Wednesday, 11 September

09:30 → 11:15 Session 9: OUTREACH SESSION

Convener: Prof. Atul Gurtu (King Abdulaziz University (SA))

09:30 Recreating the Big Bang with the World's Largest Machine - The LHC at CERN

The 27km Large Hadron Collider (LHC), situated 150 metres under the Swiss-French boarder at CERN near Geneva, is the World's most powerful particle accelerator. In March 2010, protons (hydrogen nuclei) were smashed together at 0.999999991 times the speed of light recreating, for a tiny instant, the violent particle collisions which would have existed less than a billionth of a second after the Big Bang. In November of the same year, lead nuclei were accelerated and collided in the LHC producing the highest temperatures and densities ever made in an experiment and recreating the exotic primordial soup which existed at the birth of our Universe. Professor David Evans, from the University of Birmingham, will explain the physics behind the LHC, what we expect to learn, and summarise the latest results.
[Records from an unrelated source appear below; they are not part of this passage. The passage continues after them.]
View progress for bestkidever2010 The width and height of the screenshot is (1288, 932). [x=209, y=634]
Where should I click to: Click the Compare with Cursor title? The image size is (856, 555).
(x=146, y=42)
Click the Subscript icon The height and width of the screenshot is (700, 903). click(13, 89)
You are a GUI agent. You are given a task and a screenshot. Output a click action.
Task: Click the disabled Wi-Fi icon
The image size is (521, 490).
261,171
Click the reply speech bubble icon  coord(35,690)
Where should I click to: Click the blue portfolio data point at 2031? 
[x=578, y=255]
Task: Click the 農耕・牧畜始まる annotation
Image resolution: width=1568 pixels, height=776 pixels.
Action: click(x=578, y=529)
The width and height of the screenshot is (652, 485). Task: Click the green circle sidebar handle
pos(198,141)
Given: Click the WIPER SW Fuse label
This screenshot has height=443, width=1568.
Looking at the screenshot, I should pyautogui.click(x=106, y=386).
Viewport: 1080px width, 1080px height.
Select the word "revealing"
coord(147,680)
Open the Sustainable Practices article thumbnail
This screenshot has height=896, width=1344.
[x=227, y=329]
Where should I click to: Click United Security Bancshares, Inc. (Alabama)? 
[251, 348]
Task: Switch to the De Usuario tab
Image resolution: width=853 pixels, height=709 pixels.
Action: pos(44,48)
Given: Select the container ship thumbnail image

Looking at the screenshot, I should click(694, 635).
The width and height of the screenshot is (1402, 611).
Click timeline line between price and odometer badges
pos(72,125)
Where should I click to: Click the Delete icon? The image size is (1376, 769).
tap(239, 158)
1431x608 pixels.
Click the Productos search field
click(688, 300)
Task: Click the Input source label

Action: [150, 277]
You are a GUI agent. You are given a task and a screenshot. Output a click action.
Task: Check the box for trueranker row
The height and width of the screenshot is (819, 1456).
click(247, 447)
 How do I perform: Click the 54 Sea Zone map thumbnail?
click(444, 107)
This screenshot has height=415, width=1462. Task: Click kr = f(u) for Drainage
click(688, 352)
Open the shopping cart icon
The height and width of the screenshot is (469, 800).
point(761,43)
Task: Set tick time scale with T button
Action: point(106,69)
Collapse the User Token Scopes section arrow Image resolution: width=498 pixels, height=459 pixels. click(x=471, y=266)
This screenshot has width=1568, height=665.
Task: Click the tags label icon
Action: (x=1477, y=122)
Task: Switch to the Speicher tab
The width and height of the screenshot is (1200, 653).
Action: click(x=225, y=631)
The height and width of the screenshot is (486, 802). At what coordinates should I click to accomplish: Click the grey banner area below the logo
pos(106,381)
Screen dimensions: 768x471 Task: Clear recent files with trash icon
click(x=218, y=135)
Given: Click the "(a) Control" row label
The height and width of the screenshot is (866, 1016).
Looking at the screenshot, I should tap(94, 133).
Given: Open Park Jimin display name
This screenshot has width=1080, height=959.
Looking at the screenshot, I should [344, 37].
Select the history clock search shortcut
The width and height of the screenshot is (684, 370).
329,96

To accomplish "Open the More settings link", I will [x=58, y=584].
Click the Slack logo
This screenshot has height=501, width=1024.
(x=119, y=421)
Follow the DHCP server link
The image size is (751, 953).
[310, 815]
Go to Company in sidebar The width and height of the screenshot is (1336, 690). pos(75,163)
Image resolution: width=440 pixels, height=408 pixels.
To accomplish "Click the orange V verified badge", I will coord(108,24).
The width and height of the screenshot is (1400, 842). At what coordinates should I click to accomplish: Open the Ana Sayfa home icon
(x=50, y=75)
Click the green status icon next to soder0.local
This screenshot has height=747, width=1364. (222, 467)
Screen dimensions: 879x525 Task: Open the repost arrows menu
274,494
Speaker: David Evans (University of Birmingham (GB))

Slides evans.pdf evans.ppt

10:05 Engaging the Public in Science with Particle Detectors

Dr Cristina Lazzeroni will summarise the extensive public engagement programme done by the particle group at the University of Birmingham, focusing on how the usage of particle detectors can inspire the insterest of students and teachers to particle physics research

Speaker: Cristina Lazzeroni (University of Birmingham (GB))

Slides CL_jammu_outreach.pdf

10:40 Dark Matter

,,

Speaker: Prof. Urjit Yajnik

Slides Yagnik_outreach.pdf

11:15 → 11:40 TEA/COFFEE

11:40 → 13:25 Session 10: TRIGGERING IN LARGE EXPERIMENT

Convener: Dr Yogendra Viyogi (Department of Atomic Energy (IN))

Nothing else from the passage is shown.